Hi, i have this expression ([a-zA-Z]|ñ|Ñ)* which i want to use to block all characters but letters and Ñ to be entered on a textbox. The problem is that return a match for: A9023 but also for 32""". How can i do to return a match for A9023 but not for 32""". Thanks.

A: 

Sure that you don't mean ^([a-zA-Z]|ñ|Ñ)*$ -- you might be finding the characters you want but not excluding what you don't? The expression I mentioned will pin to the beginning ^ and the end $ of the string, so that nothing else will pass. Otherwise:

123ABC456

...will pass your match, because it found 0-or-more letters... though there were also other letters.

eruciform
+4  A: 

You need to add assertions for the start and the end of the string:

^([a-zA-Z]|ñ|Ñ)*$

Otherwise the regular expression matches at any position.
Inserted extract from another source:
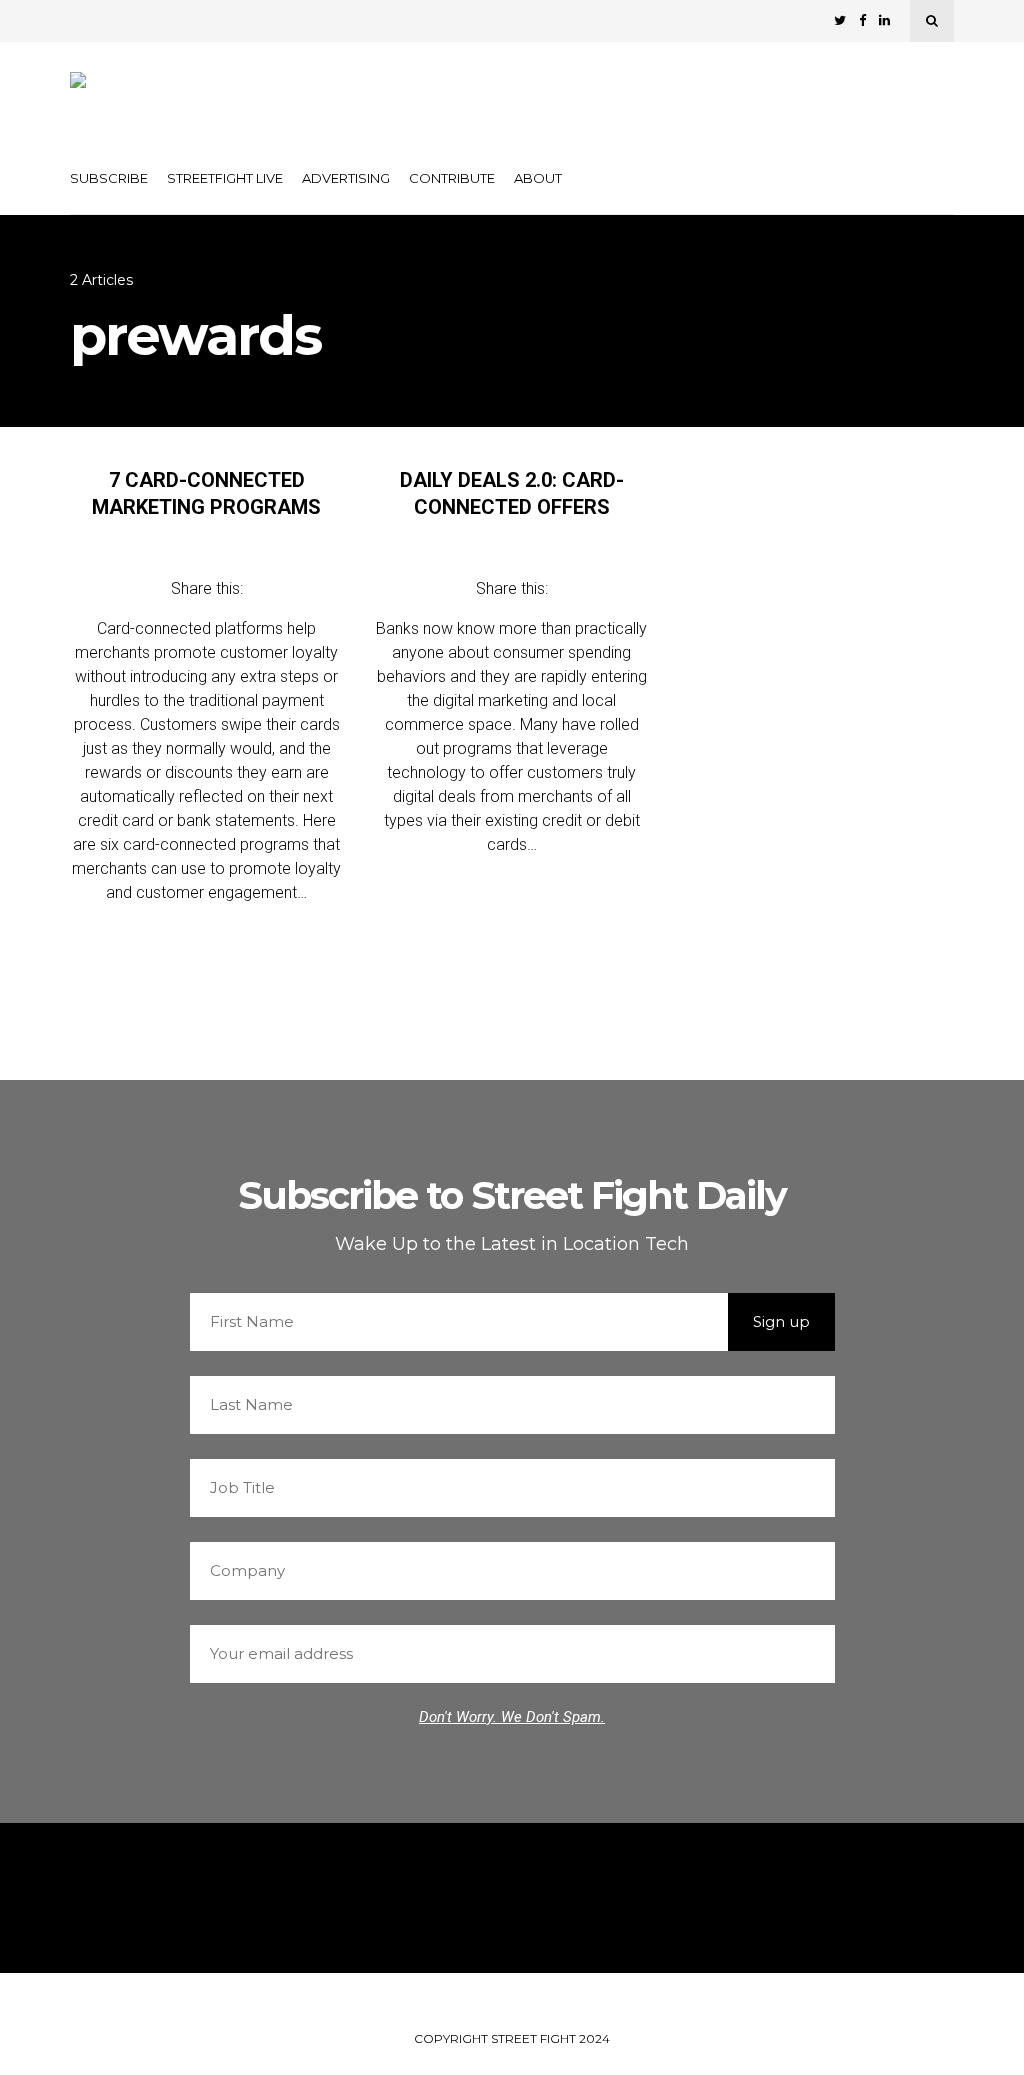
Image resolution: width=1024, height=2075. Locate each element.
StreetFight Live (225, 178)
Additionally, you can also write ([a-zA-Z]|ñ|Ñ)* as the character class [a-zA-ZñÑ]*:

^[a-zA-ZñÑ]*$
Gumbo
also, Expresso is a great tool for testing regex... http://www.ultrapico.com/Expresso.htm
rockinthesixstring
A: 

You didn't say which regex flavor (which programming language) you're using, but you might want to consider either

^\p{L}*$

if your regex flavor supports Unicode properties or

^[^\W\d_]*$

if it doesn't.

Reason: Your regex will allow only unaccented letters and Ñ - is there a real language that uses the latter without also having accented letters?

\p{L} means "any letter in any 'language'",

[^\W\d_] means "any character that is neither a non-alphanumeric, a digit or an underscore", which is just a fancy but necessary way to say "any letter" (\w is a shorthand for "letter, digit or underscore", \W is the inverse of that).